Agile – Is it common for business analysts (or other non-development team members) to have stories tracked alongside developers

agilescrum

We're using JIRA with Greenhopper, and currently our business analyst has tasks for their analysis which will eventually lead to new stories placed in the backlog, running alongside the stories for the current sprint, and it feels kind of messy – especially because they don't overlap the workflow for the development stories.

Is it common for this to be the case? Should it be? It feels like the analysis ought to be an external process that feeds in to the product backlog, not something that tags along the sprint backlog, but I am new to scrum.

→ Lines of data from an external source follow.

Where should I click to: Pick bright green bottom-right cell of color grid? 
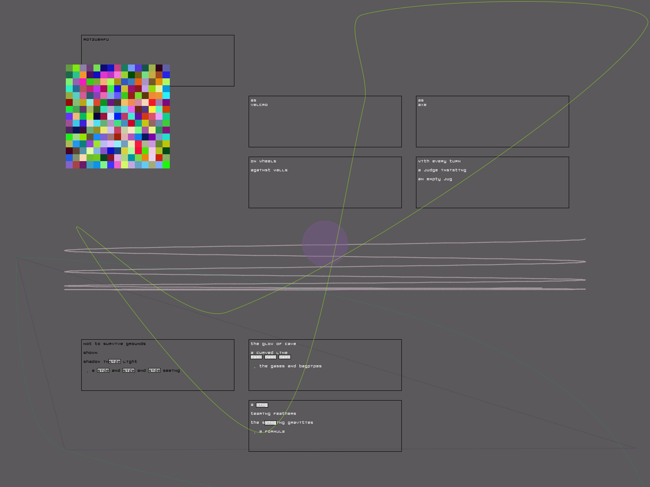click(x=166, y=165)
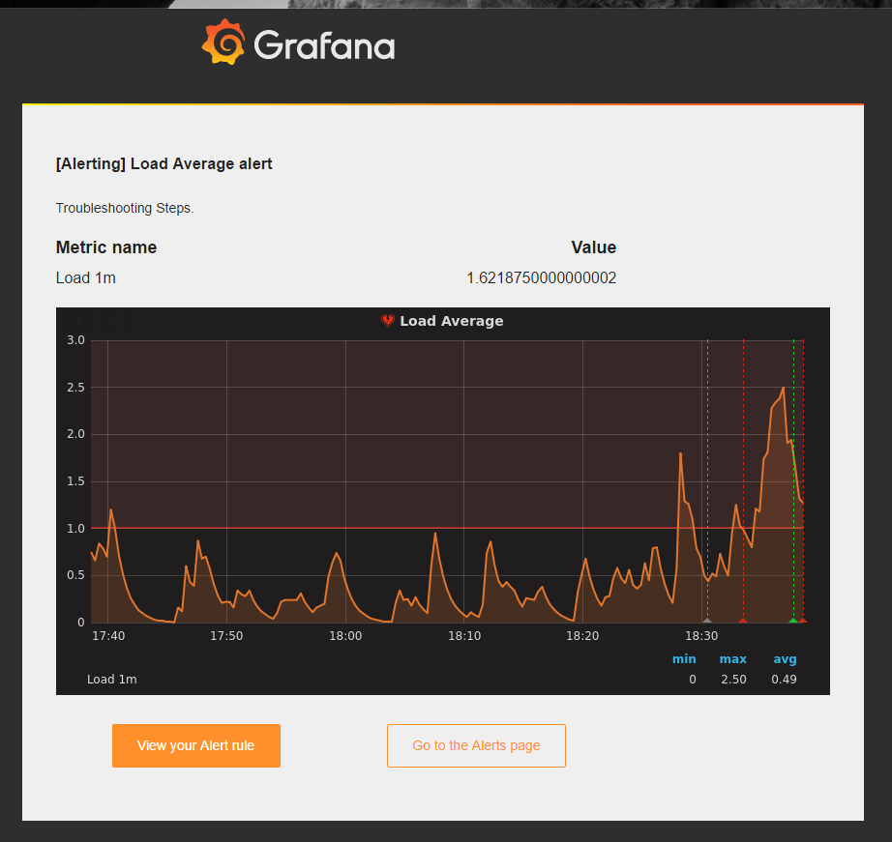Select the green annotation triangle marker

pos(793,621)
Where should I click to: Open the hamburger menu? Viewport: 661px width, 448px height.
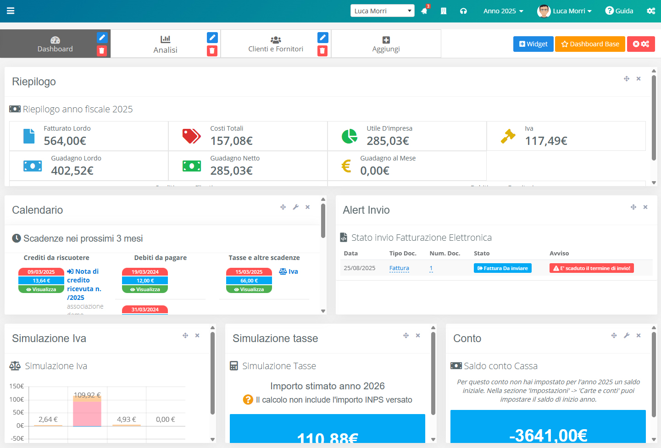pyautogui.click(x=11, y=11)
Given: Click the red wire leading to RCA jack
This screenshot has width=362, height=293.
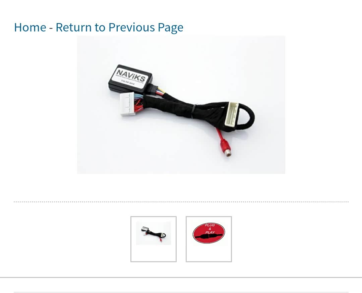Looking at the screenshot, I should (219, 134).
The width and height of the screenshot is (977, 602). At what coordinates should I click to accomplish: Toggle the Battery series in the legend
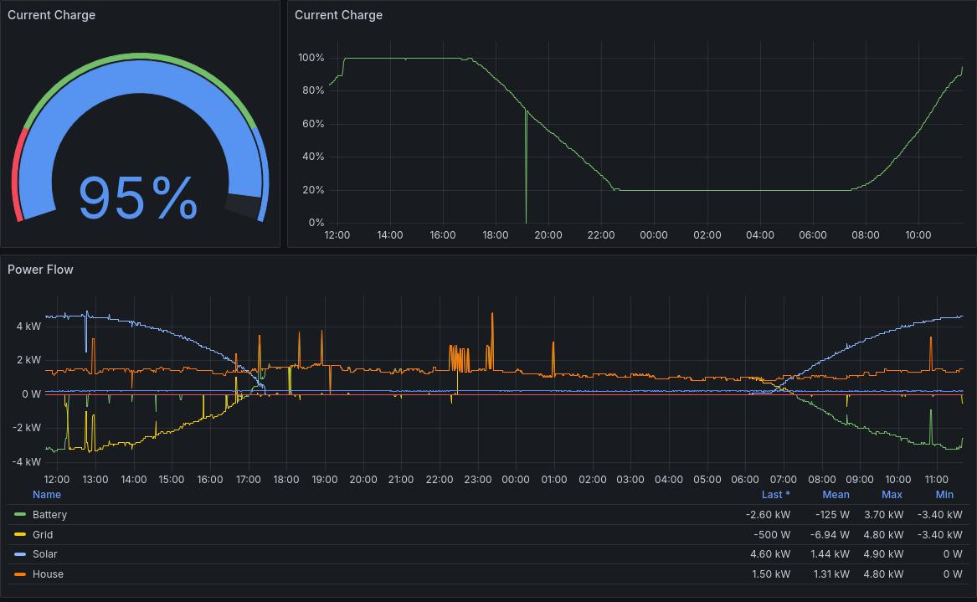49,515
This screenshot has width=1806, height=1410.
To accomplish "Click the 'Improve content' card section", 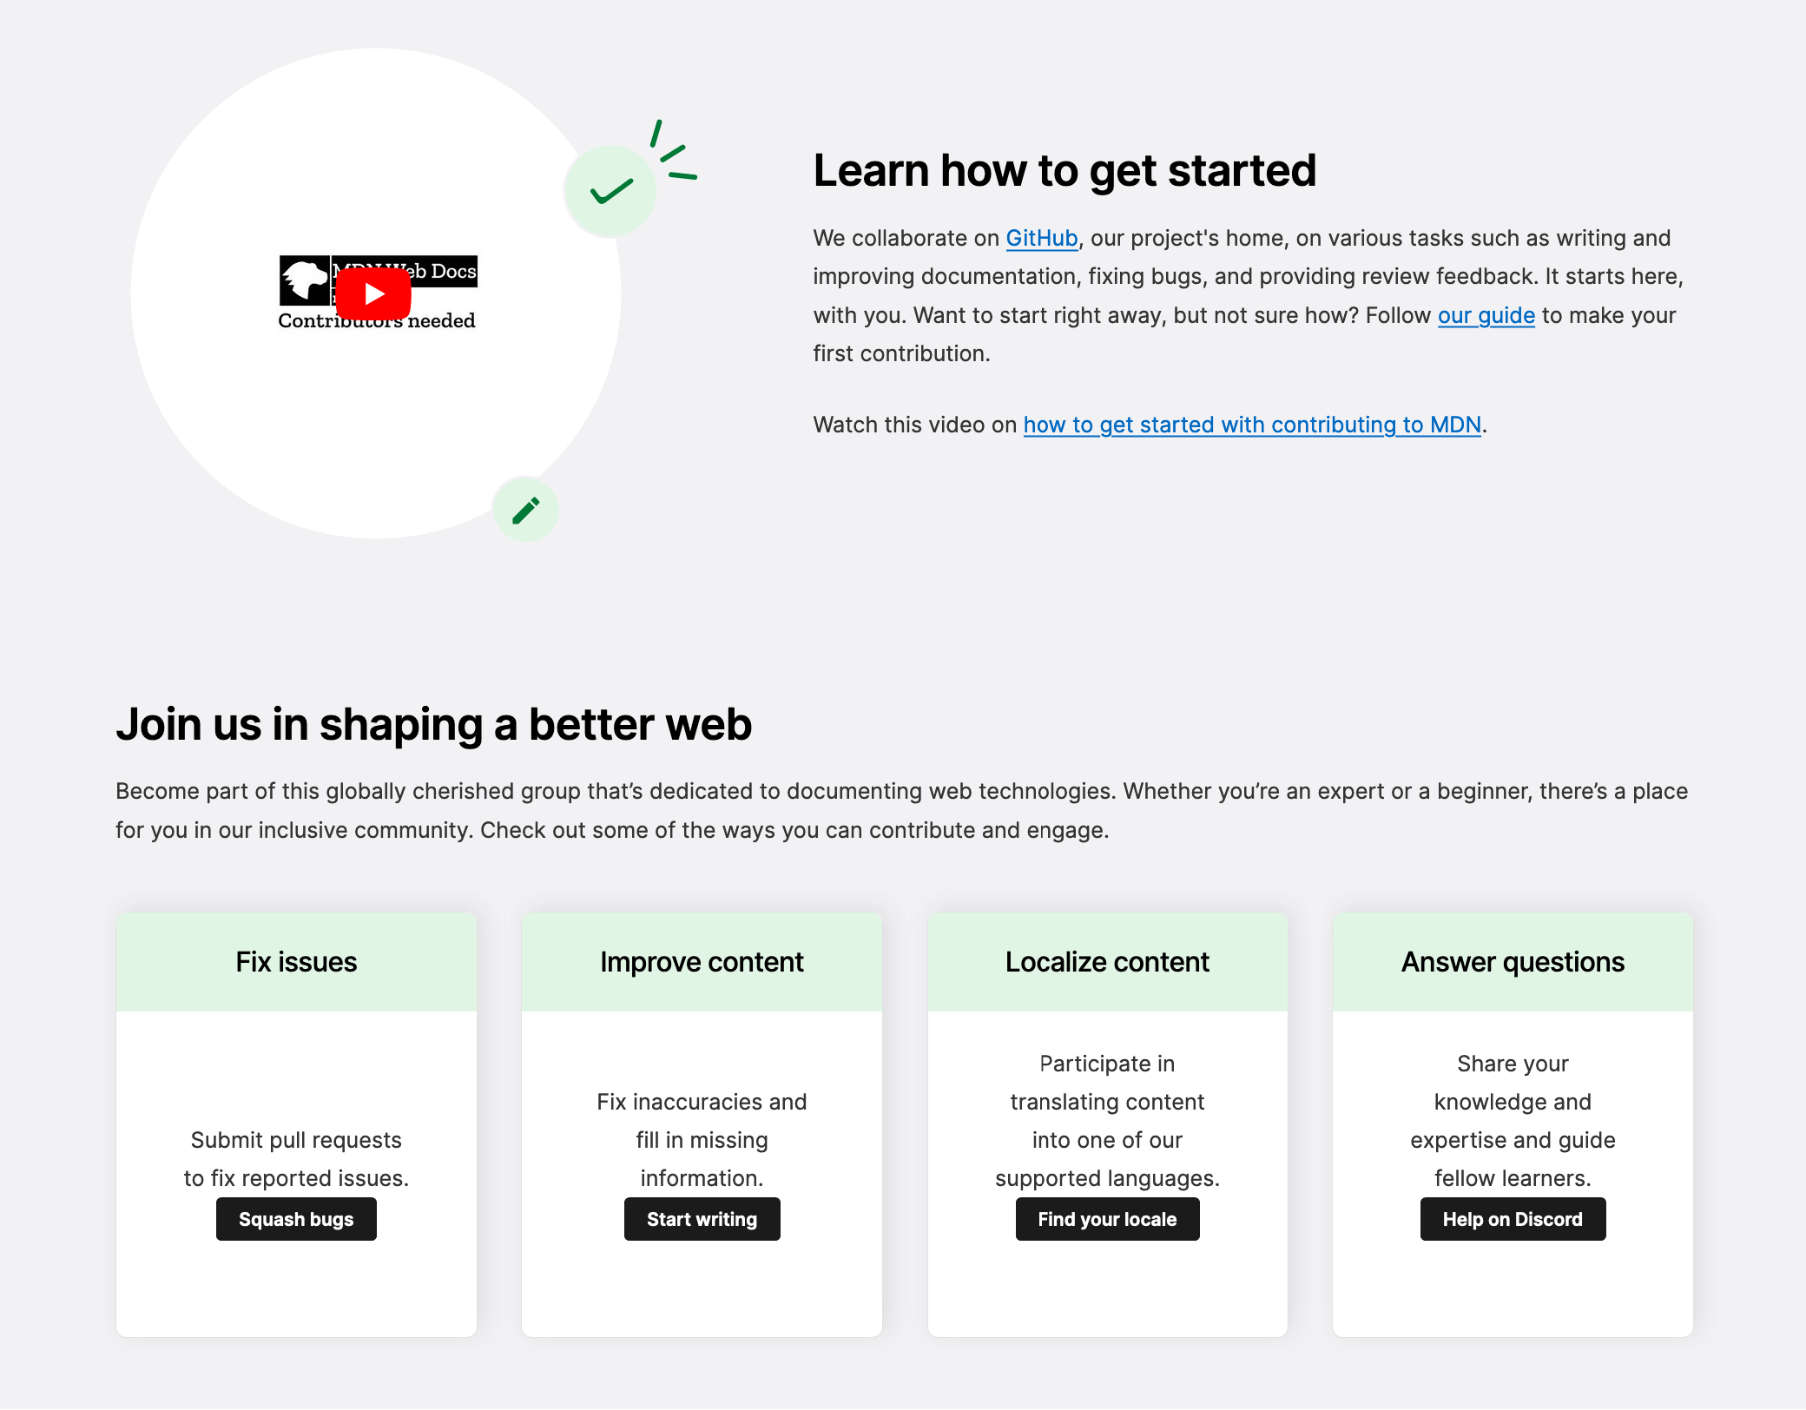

I consulted the scrum guide and didn't see anything explicit, and while we don't really have a Product Owner (although at times I would say our manager fills that role, other times so does the business analyst), I guess I could also phrase the question as:

Should Product Owners track their tasks next to the stories that the development team works on?

Best Answer

Are the Business Analysts part of the Team? If so, then consider that the Scrum Guide is pretty clear on not dividing the team into roles:

  • Scrum recognizes no titles for Development Team members other than Developer, regardless of the work being performed by the person; there are no exceptions to this rule;
  • Individual Development Team members may have specialized skills and areas of focus, but accountability belongs to the Development Team as a whole; and,
  • Development Teams do not contain sub-teams dedicated to particular domains like testing or business analysis.

As such, either the BAs are equal members of the team, and thus their work is too, or they are not and it is not. If they are part of the team, and there is a task with a measurable goal (you know when it's "done"), then it is a viable task in the Sprint Backlog.

Moreover, a User Story is a story about functionality the user is asking for. It is not a list of work to be done, as such. So again, what you are talking about isn't really a "story".

So, on the practical side, I'd suggest that you include folks with business analyst skills on your team and use them to help complete your stories. The team won't know everything about a story before they start on a story--they just know there's something they need to learn about and solve. The ones with business analyst skills are going to be really helpful in elaborating the stories and translating business speak to something that can be coded and tested. If, during sprint planning, you determine there are analysis tasks to be done, add them to your sprint backlog and have someone work on them.